15. <ИЗ ДНЕВНИКА. 1877>
<1>
Худо, читатель! Мой дом -- постель. Мой мир -- две комнаты: пока освежают одну, лежу в другой. Полрюмки кипрского меня опьяняет; гран опия делает меня идиотом, не всегда давая сон. Стихов уже писать не могу; но днями нападает на меня какое-то самомнение. На днях муза моя на прощанье пропела мне такую песнь:
Пускай чуть слышен голос твой,
Не громки темы песнопенья;
Но ты воспрянешь за чертой
Неотразимого забвенья!
. . . . . . . . . . . . . .
Уступит свету мрак упрямый,
Не бойся; песенку твою
Над Волгой, над Окой, над Камой
Еще народу я спою.
Худо, когда нашему брату приходят на память песни:
Я памятник себе воздвиг нерукотворный.
Я испугался и перестал звать свою музу -- не выдержал только раз.

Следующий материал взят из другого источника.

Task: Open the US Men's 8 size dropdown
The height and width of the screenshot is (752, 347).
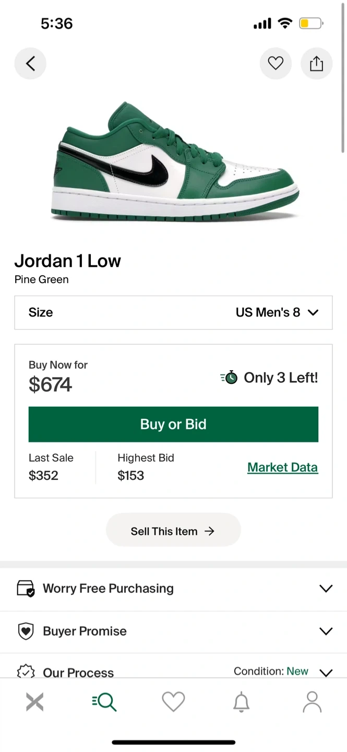Action: pyautogui.click(x=277, y=312)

Недуг меня одолел, но муза явилась ко мне беззубой, дряхлой старухой, не было и следа прежней красоты и молодости, того образа породистой русской крестьянки, в каком она всего чаще являлась мне и в каком обрисована в поэме моей "Мороз, Красный Нос". Я пожалел, что я не выдержал:
Непобедимое страданье,
Невыносимая тоска...
Влечет, как жертву на закланье,
Недуга черная рука.
Спаси, о муза! пой, как прежде!
"Нет больше песен, мрак в очах;
Сказать: умри! конец надежде!
Я прибрела на костылях!
Еще вчера людская злоба
Тебе обиду нанесла;
Теперь конец, не бойся гроба!
Не будешь знать ты больше зла.
Не бойся клеветы, родимый,
Ты заплатил ей дань живой,
Не бойся стужи нестерпимой:
Я схороню тебя весной".
И с той поры нет моей музы, нет новых песен. День ото дня чувствую себя хуже, слабей. Что же, однако, делать, надо приниматься за прозу.